(Given problem A)
Set down the interview about Echoes of Azure word for word from "Did you design" to "towns near Sequoia.".
(Given problem B)
Answer these questions about the interview about Echoes of Azure:
(i) What book is the indie bookclub reading?
(ii) How were the novel's covers chosen?
(iii) Which tiny towns is the novel's setting meant to be near?
(Given problem C)
Continue the interview about Echoes of Azure from the point where it stops.
* BEGIN Passage to read *
Earlier this month, I started a bookclub for indie books, and we are reading @mareebrittenford ‘s Echoes of Azure (Amazon Link). I interviewed her as part of our monthly activities.

And I want to start off on a high note, so, what is your favorite thing about your novel (or series)?
I don’t know, that’s hard. The pretty covers?

Did you design the covers, or did you go through a designer?
I just picked it out via a designer.

What do you love about your novel?
I like the setting a lot. I think California gets typecast in media a lot as just being the beach and Hollywood, so I enjoy showing it in other ways. Although I did cheat a little to make it a bit sparser. I wanted to make it like the small towns of my childhood which were a little more remote, but still keep it in Cali. It’s meant to be in those tiny towns near Sequoia.

What was the most challenging part to write?
* END Passage to read *
* BEGIN Data *
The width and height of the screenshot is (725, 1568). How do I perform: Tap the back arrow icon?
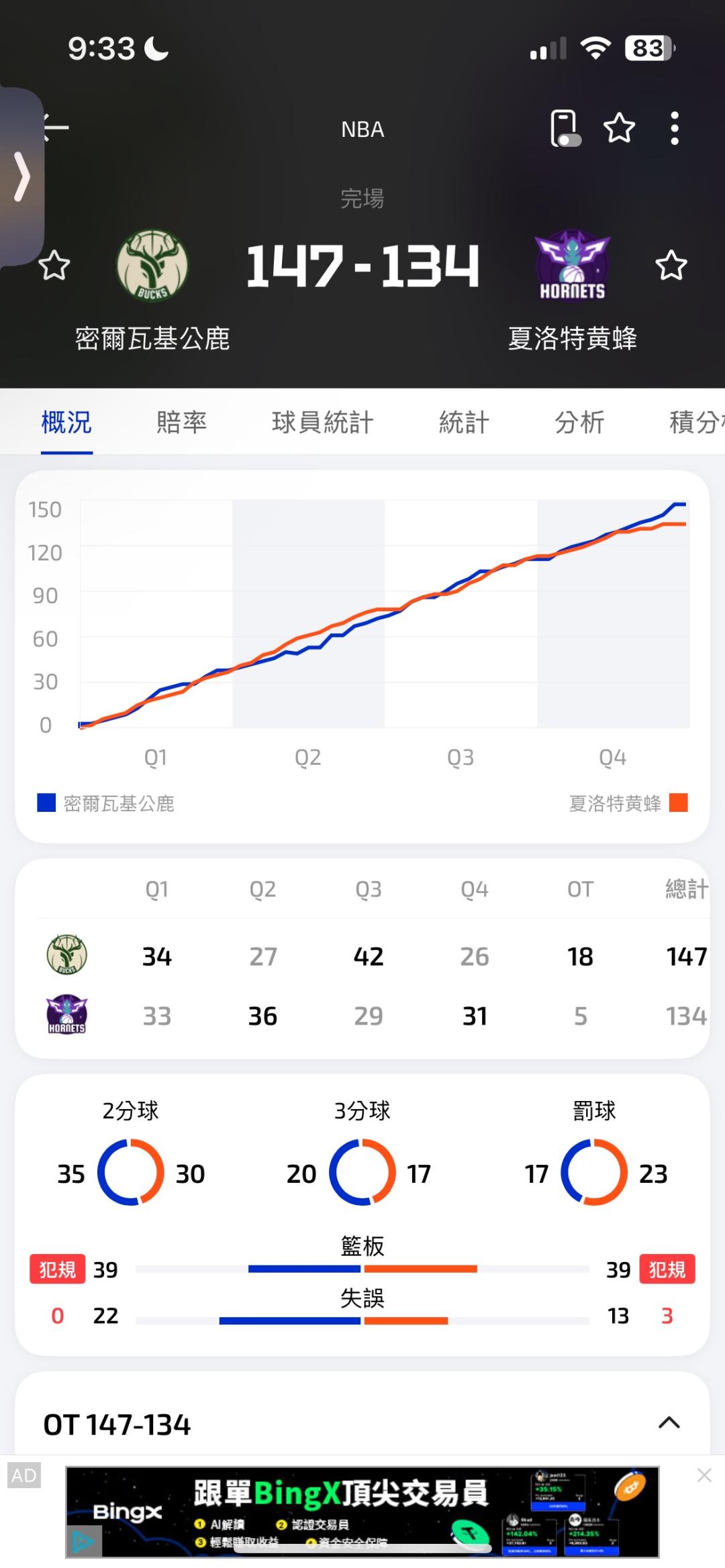(x=56, y=127)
* END Data *
(Expected answer A)
Did you design the covers, or did you go through a designer?
I just picked it out via a designer.

What do you love about your novel?
I like the setting a lot. I think California gets typecast in media a lot as just being the beach and Hollywood, so I enjoy showing it in other ways. Although I did cheat a little to make it a bit sparser. I wanted to make it like the small towns of my childhood which were a little more remote, but still keep it in Cali. It’s meant to be in those tiny towns near Sequoia.

(Expected answer B)
(i) Echoes of Azure.
(ii) They were picked out via a designer.
(iii) The tiny towns near Sequoia.

(Expected answer C)
The ending, by far. I wrote it 3 times I think. And lol, I remember sending it to my critique partner at the time and he sent it back and all it said was ‘she stayed in the car???’ You will notice with the current ending she does not stay in the car. And there is no car, but yeah, I had to figure out how to end write the climax without taking away Amy’s agency.

Are you satisfied with the ending you landed on? or does it still bug you?
I’m very happy with it.

Tell me about your writing process. Are you pretty consistent, or do you have high word count days and low word count days?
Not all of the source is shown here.